Active Tourer, X1, Classe B : à qui s’adresse vraiment ce monospace
Le BMW X1 partage la plateforme mais joue la carte du SUV : 5 cm de garde au sol en plus, transmission intégrale plus courante, et un prix supérieur d’environ 3 500 € à motorisation équivalente. L’Active Tourer reste l’option rationnelle quand la priorité va au volume utile (banquette coulissante de 13 cm absente sur le X1) et à la consommation autoroutière, où le X1 paie son SCx plus défavorable d’environ 0,5 L/100 km.
Face au Mercedes Classe B, la BMW propose un volume de coffre légèrement supérieur et un comportement plus dynamique, là où l’étoile mise sur le confort et une finition jugée plus homogène. Le ticket d’entrée Mercedes démarre 1 500 à 2 000 € en dessous, mais la valeur résiduelle de la BMW reste plus solide après trois ans.
Le profil type qui tire le meilleur parti d’une Active Tourer : foyer avec un ou deux enfants en bas âge, trajets quotidiens entre 30 et 60 km et possibilité de recharger à domicile pour les versions hybrides. Au-delà de 25 000 km annuels avec beaucoup d’autoroute, le 218d garde l’avantage économique. Sous les 12 000 km par an, le 218i suffit largement et évite la surconsommation due au poids de la batterie.
Faut-il craquer pour une Active Tourer en 2026 ?

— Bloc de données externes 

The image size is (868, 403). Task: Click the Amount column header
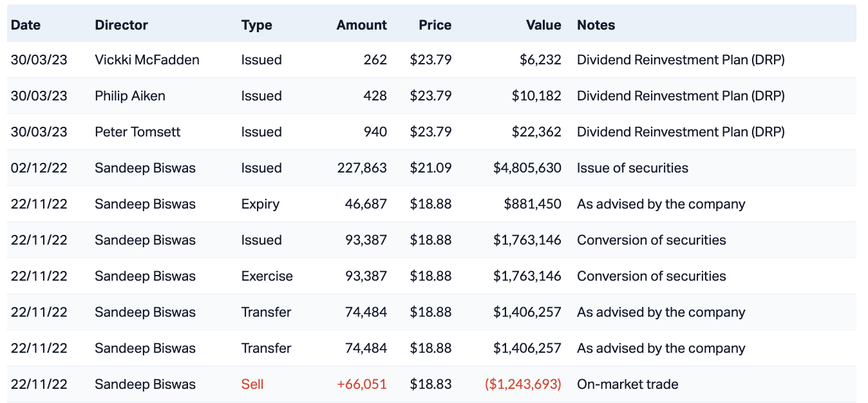point(361,25)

L’Active Tourer ne sera jamais la BMW la plus désirable du catalogue, mais c’est probablement la plus rationnelle pour une famille qui refuse le format SUV. La U06 marque un vrai progrès technologique sur la F45 grâce à son Curved Display et son hybride rechargeable digne de ce nom, au prix d’une finition perçue comme moins valorisante. Sur le marché de l’occasion récente, une U06 220i M Sport de 2024 avec moins de 30 000 km se trouve autour de 33 000 à 36 000 €, soit 30 % de décote face au neuf. Sur ce créneau, peu d’alternatives premium offrent autant d’espace utile pour le même budget.
Questions fréquentes
Quelle différence entre BMW Série 2 Active Tourer et Gran Tourer ? Le Gran Tourer (F46), arrêté en 2022, mesurait 21 cm de plus et offrait sept places. L’Active Tourer reste un cinq places uniquement, et la version sept places n’a pas été reconduite sur la U06.
Peut-on tracter une caravane avec une Série 2 Active Tourer ? Oui, avec une limite de 1 300 à 1 700 kg freinés selon la motorisation. Le 218d 150 ch atteint 1 700 kg, le 225e plug-in plafonne à 1 600 kg, et le 218i se limite à 1 300 kg. Vérifier la plaque constructeur du véhicule reste indispensable.
La BMW Série 2 Active Tourer existe-t-elle en 100 % électrique ? Non, BMW n’a pas développé de version BEV de l’Active Tourer. La gamme électrique premium compacte passe par l’iX1 et la future i2, mais aucune Active Tourer électrique n’est annoncée au catalogue.